Investing is the stock market or other ventures such as business startups and Real Estate are great ways to make some extra money when you have a little to spare and to "play the market" with. Many people enjoy the satisfaction that investing brings to them and like spending spare time on learning how to do it better. However, many investors are also concerned by the tax implications of capital gains and don't know what to do to keep more in their pockets. Here are some ways to pay less in taxes on investment profits.

Instructions

Many people don't know what the tax implications are of making profits on investments and are afraid to even begin to invest because they think that it will all level out in the long run. However, there are ways to make sure that you are getting the most of your investment profits possible.

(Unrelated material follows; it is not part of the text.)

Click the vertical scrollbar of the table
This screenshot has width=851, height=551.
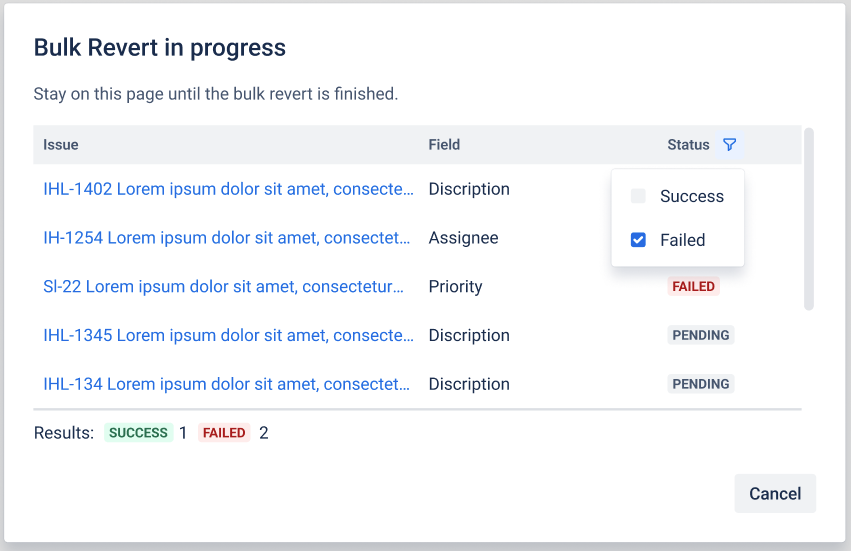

There are ways to reinvest your profits immediately into other types of accounts so that you don't have to pay as much to the government in taxes.

How to/Steps

  1. Decide on the investments you want to pursue and their tax benefits. One of the most important things about having a sound tax benefit in your investment strategy is to know what you plan on doing (before you do it) and to make sure that you are choosing the best ways to make your money work for you. Some people choose to use a broker or mutual fund to invest in the stock market. Mutual funds offer a lot of flexibility when you are selling shares for a profit. The IRA allows many mutual fund investors to decide if they want to use the FIFO (First In First Out) or FILO (First In Last Out) methods for selling their shares. Selling your older shares will most likely incur more tax liability because the profits will probably be higher. The price difference between a share you bought 5 years ago and one you bought 6 months ago will usually be very different. Some investors want to invest in Real Estate for profit. Things here are tricky but there are also many opportunities to safeguard your profits under the umbrella or an LLC, a trust or some other sort of legal entity.
  2. Use tax deferred or Roth accounts to invest your money
    Many investors are mainly concerned with investing so that they will have adequate funds to live a comfortable life for themselves when they retire. They may not have any interest in taking out profits before they maturity of the account comes or retirement age is reached. An IRA (Individual Retirement Account) is a flexible type of account that allows people to contribute money to a managed fund that invests their money for them and distributes the earnings. A 401K program is similar but is usually administered through an employer. Roth IRAs and 401Ks allow the investor to pay taxes now and there is no tax liability on the profit if it is taken out of the account after a certain age.
  3. Time your investments to give you the greatest tax advantage
    The time of year you choose to sell your stock shares or Real Estate can greatly influence the amount of taxes you pay. Choose to sell assets for profit at the beginning of the year rather than the end. If you sell at the end of the year, you are almost immediately liable to pay taxes. If you sell at the beginning, you have time to let your profits be reinvested or to make interest on your profits.

Conclusion/Other tips

One of the most important things to do when you are investing for profit is to be aware of changes in tax law and how they would hurt or benefit you. Stay on top of what the laws and regulations governing taxes are. The IRS website is usually a very helpful resource. If you want to save money on your tax bill from profits on investments, stay abreast to what is happening in the market so that you can make the best decisions. It may also be worth the money in tax savings to consult a tax accountant or lawyer to counsel you on your investment decisions. You can also set up a corporation or LLC to shelter your money from taxes because they are taxed differently than an individual.